Neither Mayor Kartak nor McGarry would know this at the time, but there was some similarity between Billy and Kartak’s own kids. The two would later learn that McGarry attended Snohomish High School at the same time as his own children.
Kartak walked McGarry to the nearest cold weather shelter, talking like friends and offering to connect him with resources such as the Salvation Army.
“He just wanted to help. . . . Who does that? I was just like, who is this guy? He still walked with me. He still treated me like a human being,” McGarry said.
After that night, McGarry decided to admit himself to rehab for the sixth and final time.
“I admitted to myself that I had a heroin problem and I needed help. It took a long time, but I finally did, and I went to treatment,” McGarry said.
Living in active recovery
When McGarry celebrated his 30th birthday in rehab, he realized he was running out of time and needed to turn his life around. He found a sponsor and began actively involved in twelve-step programs such as Alcoholics Anonymous and Narcotics Anonymous. He moved to Yakima, Washington to separate himself from his past and began working for American Rocks, laying asphalt for highways.
“The best advice I can give to someone struggling with this is to move away from your hometown and get linked up with a good support group,” McGarry told the Lynnwood Times.
To this day, McGarry is four years and five months sober, contributes to a 401k, and is working to buy his first house with his girlfriend.

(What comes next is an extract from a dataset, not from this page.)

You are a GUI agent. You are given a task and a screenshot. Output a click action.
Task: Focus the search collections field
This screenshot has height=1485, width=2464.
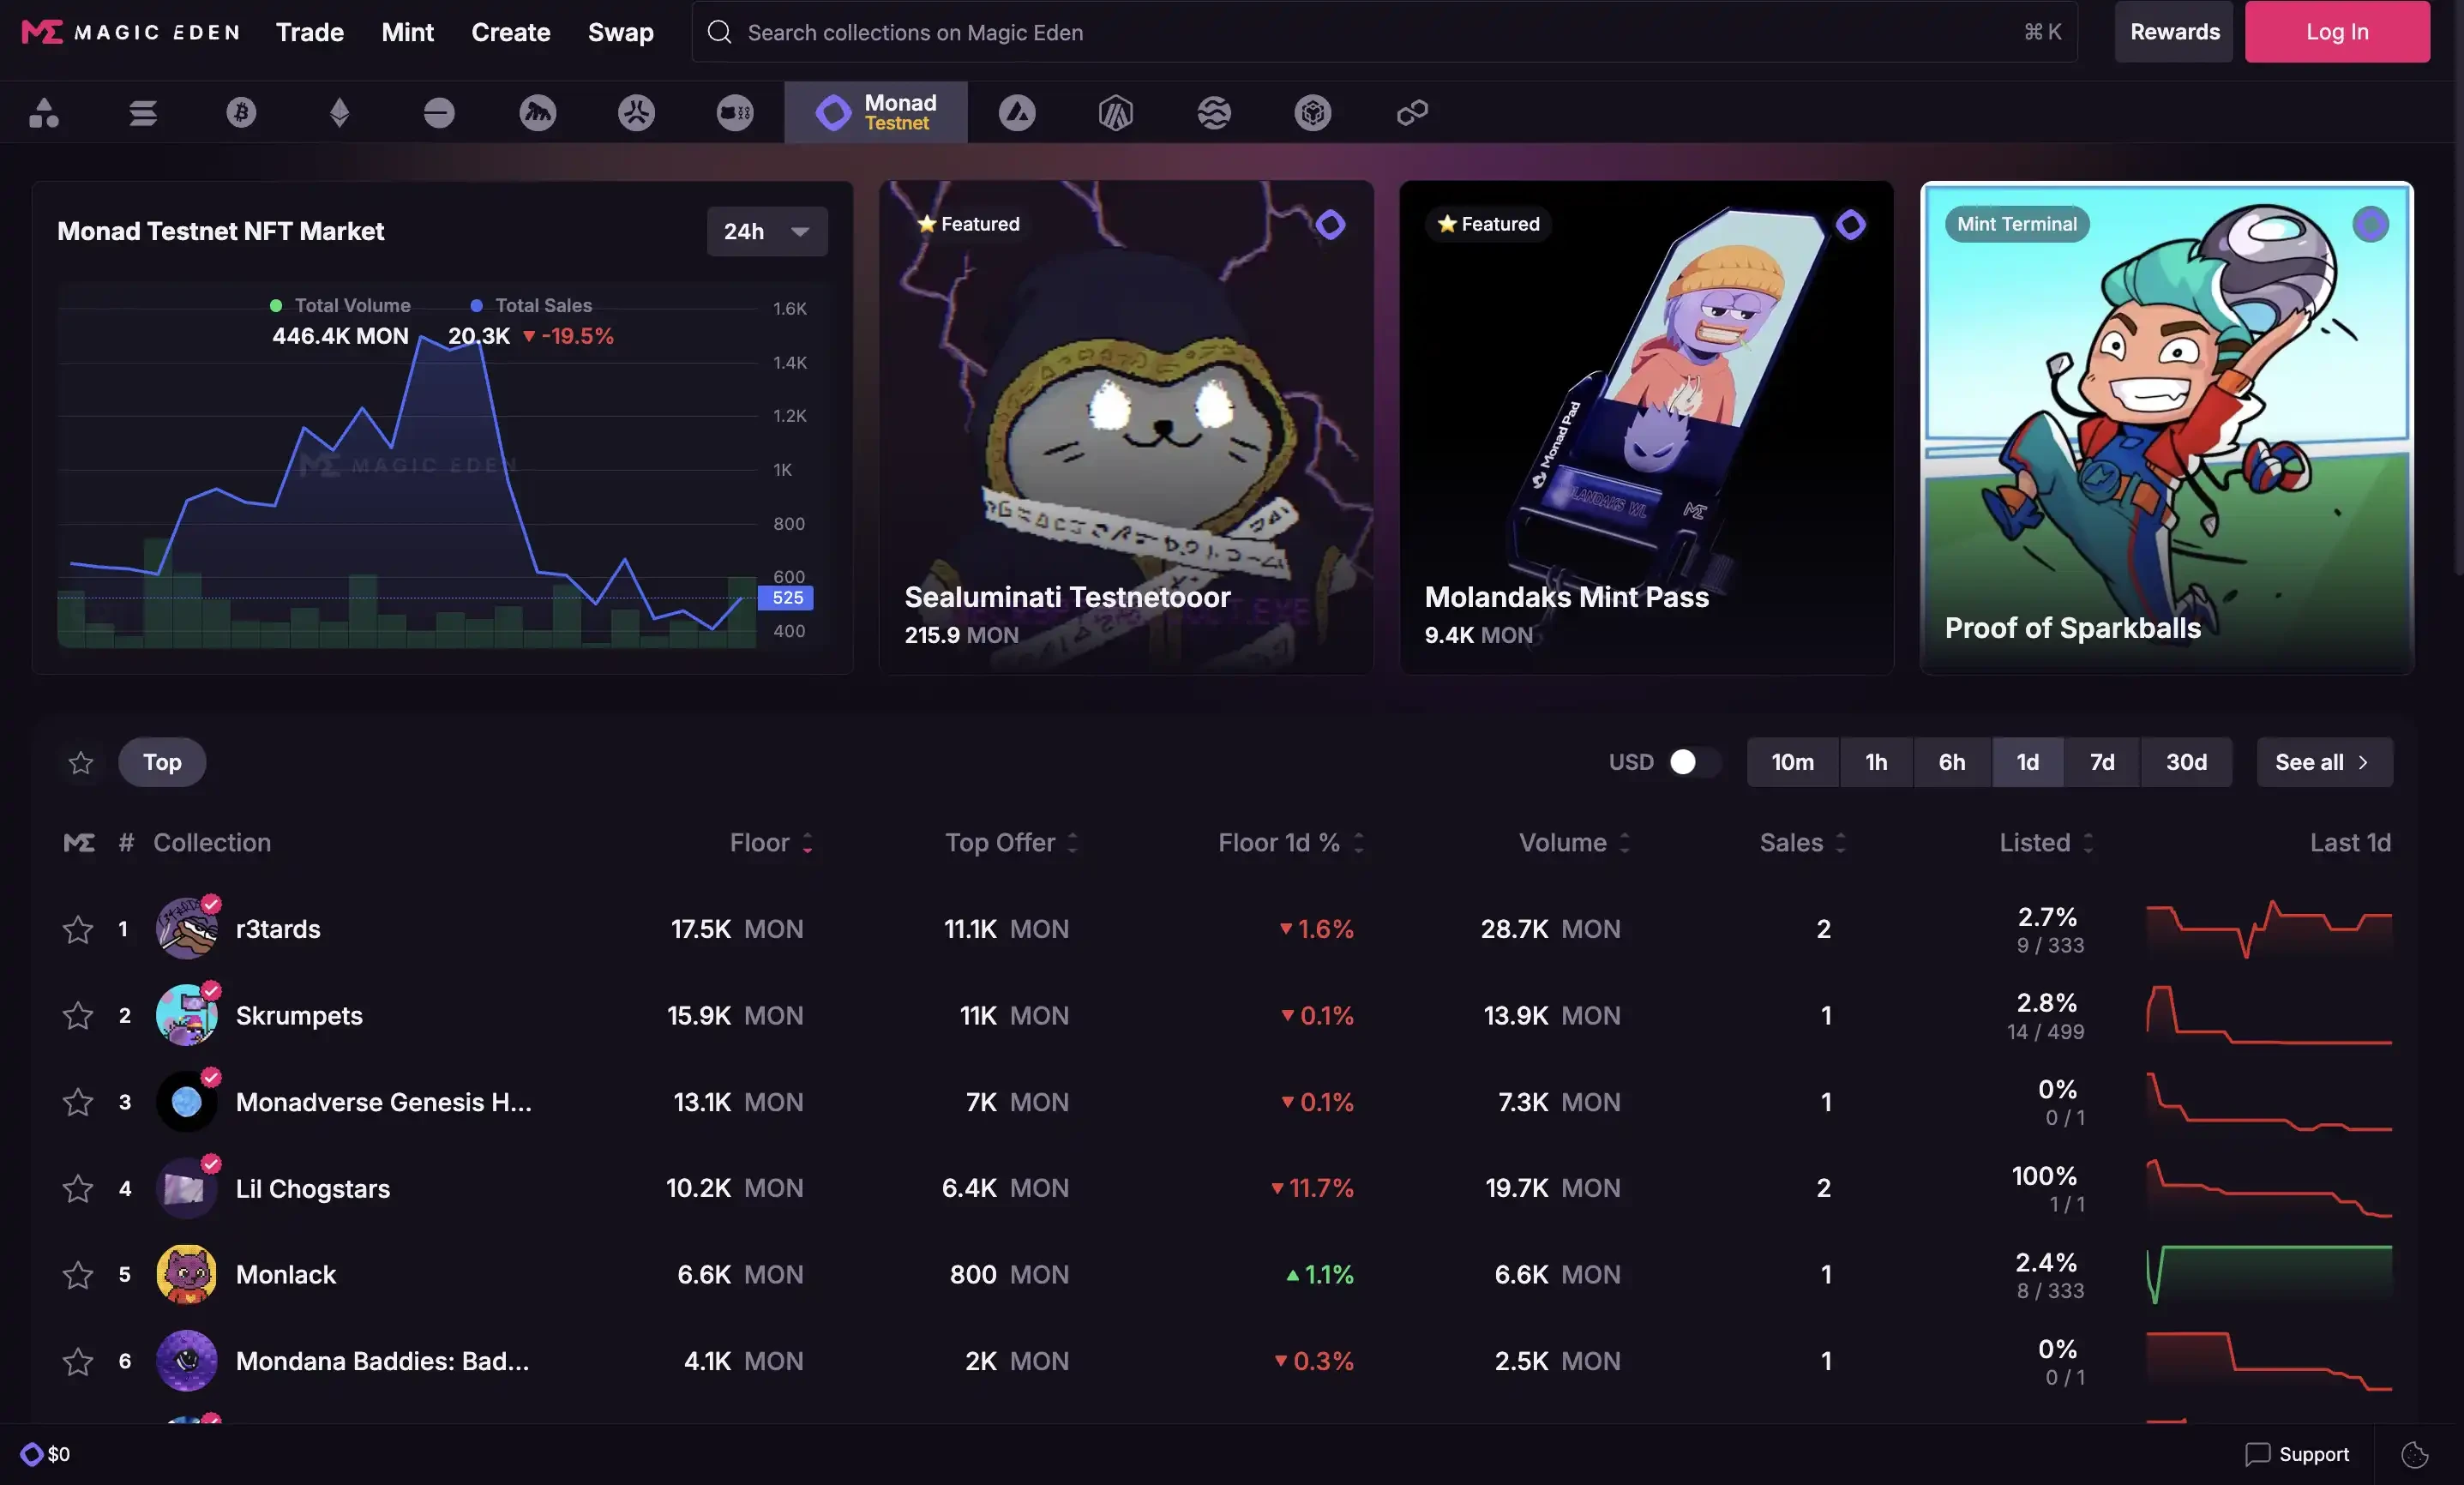click(x=1380, y=32)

“It might sound cheesy, but not all angels have wings. It really shows what the world is going through, and I really appreciate what John did,” McGarry told the Lynnwood Times. “The joys of being clean and sober, having a life I’ve never had before, is the greatest thing in the world.”
Mayor Kartak and McGarry remain friends, communicating regularly over Facebook and getting together for a burger whenever McGarry visits town.
“Billy is such a heartwarming success story for our community,” Mayor Kartak told the Lynnwood Times. “I think most people want to help, they just don’t know what they can do.”
Although Billy rekindled a relationship with his mother in his early 20s, their relationship revolved around their shared substance abuse. His mother passed away two years ago from complications within the methadone program while seeking help for her addiction.